# Ensemble Learning

<!-- TOC START min:2 max:4 link:true asterisk:true update:true -->
* [What you will learn in this course](#what-you-will-learn-in-this-course)
  * [Voting / Averaging](#Voting-/-Averaging)
  * [Stacking](#Stacking)
<!-- TOC END -->



## What you will learn in this course ##

This course will introduce two very useful techniques in data science that will increase the stability of your models and improve their performance. These are averaging/voting and stacking. These techniques are very simple to implement in practice, and require very few new commands.

## Voting / Averaging

We speak of **Voting classifier** in the context of a Classification problem, when the target variable is qualitative. The idea is simple: instead of training a single model to predict the target variable, we will train several different models (for example, a Naive Bayes, an SVM and a Random Forest). Each of the models will give a certain prediction $\hat{y}_1,\hat{y}_2,\hat{y}_3$ and a certain score $S_1,S_2,S_3$. The voting classifier is an aggregated model which predictions are calculated through a weighted vote of the different models. Thus the prediction produced corresponds to the result of the voting of the different models, weighted by the score obtained by each of them (the higher the performance of a model is, the more weight it has, and the worse its performance is, the less weight it will have). 
Mathematically one can write: $\hat{y}=argmax_{m\in M}(S_1\times(\hat{y}_1=m)+S_2\times(\hat{y}_2=m)+S_3\times(\hat{y}_3=m))$
 where $M$ is the set of modalities taken by $y$.

Averaging corresponds to a regression situation, when the target variable is quantitative. In this case we also train several different models in order to obtain various predictions for the target variable $y$ (for example, a linear regression, an SVM and a Random Forest), each of these models gives a prediction for $y$: $\hat{y}_1,\hat{y}_2,\hat{y}_3$ and a certain score: $S_1,S_2,S_3$. The final prediction will be the score-weighted average of the predictions of the models used. Mathematically this can be noted as follows: $\hat{y}=\frac{1}{S_1+S_2+S_3}\times(S_1\times\hat{y}_1+S_2\times\hat{y}_2+S_3)$; 

You can create a voting classifier in python with the command described in the following link: https://scikit-learn.org/stable/modules/generated/sklearn.ensemble.VotingClassifier.html.

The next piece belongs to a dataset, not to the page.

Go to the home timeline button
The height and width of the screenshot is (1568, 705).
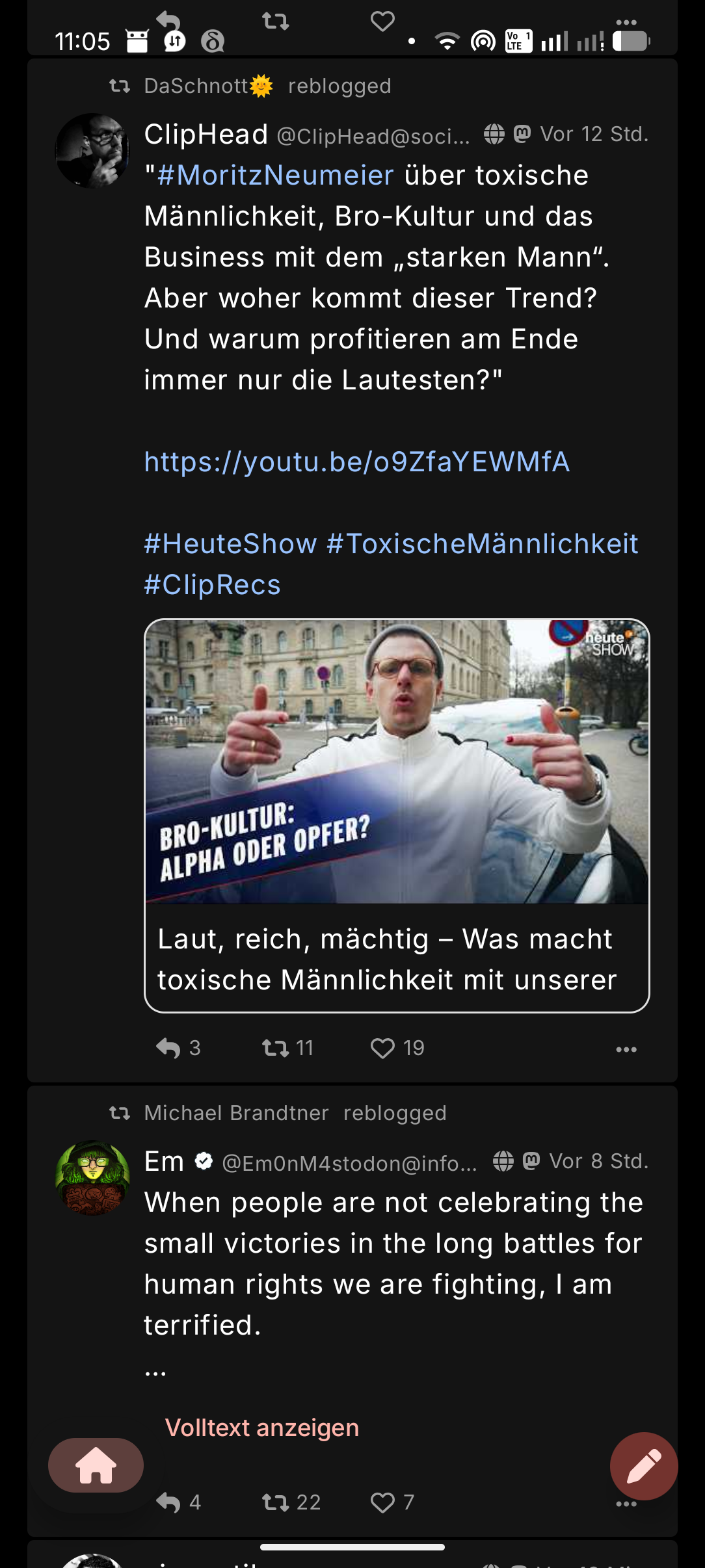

For the voting regressor follow this link: https://scikit-learn.org/stable/modules/generated/sklearn.ensemble.VotingRegressor.html#sklearn.ensemble.VotingRegressor


### Stacking

The idea of stacking is to train several layers of models in order to obtain a forecast for our target variable. This technique can be applied to regression problems as well as classification problems. The principle is simple: first we separate the training sample into two parts that we will call *part 1* and *part 2*, then we choose a number of different models that we train on our *part 1* training sample. Once these models have been trained, a new training dataset is constructed from the predictions given by each of the models in the previous step using the data from *Part 2*. This separation of the training set into two parts guarantees the independence between the observations that will be used to train the models of the first and second order and thus limit overfitting. The explanatory variables that described the observations are replaced by the predictions given by the models for each *part 2* observation. A new model is now chosen and trained on this new dataset, from *Part 2*, to predict the target variable. This model will potentially perform better, since the explanatory variables it trains on are themselves predictions for $y$ and contain information specifically calculated to describe $y$.

This methodology is valid for a two-level Stacking, i.e. a first set of models (first order) and a final model (second order), also called a metamodel. But the principle can be extended to a larger number of stacking layers, for this it is sufficient to divide the training set as many times as necessary so that each new layer of the model is trained on data that have been used only for this layer.

The command you can use to create a model by Stacking is "from vecstack import stacking" which you can use as follows:

```python
stacking(models,
X_train, y_train, X_test,
regression=False, 
mode='oof_pred_bag', 
needs_proba=False,
save_dir=None, 
metric=accuracy_score, 
n_folds=4, 
stratified=True,
shuffle=True,  
random_state=0,    
verbose=2)
```

The stacking function takes the following arguments:

**models**: list of the instances of the models of the first layer

**X_train**, **y_train**, **X_test**: test and train data

**regression**: boolean indicating whether it is a regression or classification problem

**mode**: how the model will calculate its performance. Here, it's the 'out of fold' score technique: this score is calculated by cross-validation on the non-selected part of the dataset, for each training step (it's a cross-validation score to summarize).

**needs_proba** : boolean allowing to recover probabilities in output or not

**save_dir**: boolean allowing to save the results in a file immediately after resolution

**metric**: cost function used for learning

**n_folds**: number of folds for cross-validation

**stratified**: boolean allowing you to stratify your folds in relation to the modalities of the target variable or not

**shuffle**: boolean allowing to mix observations or not

**random_state**: the state of the pseudo random system

**verbose** : int indicating the level of information returned when the command is executed, from 0 (no info) to 2 (maximum info).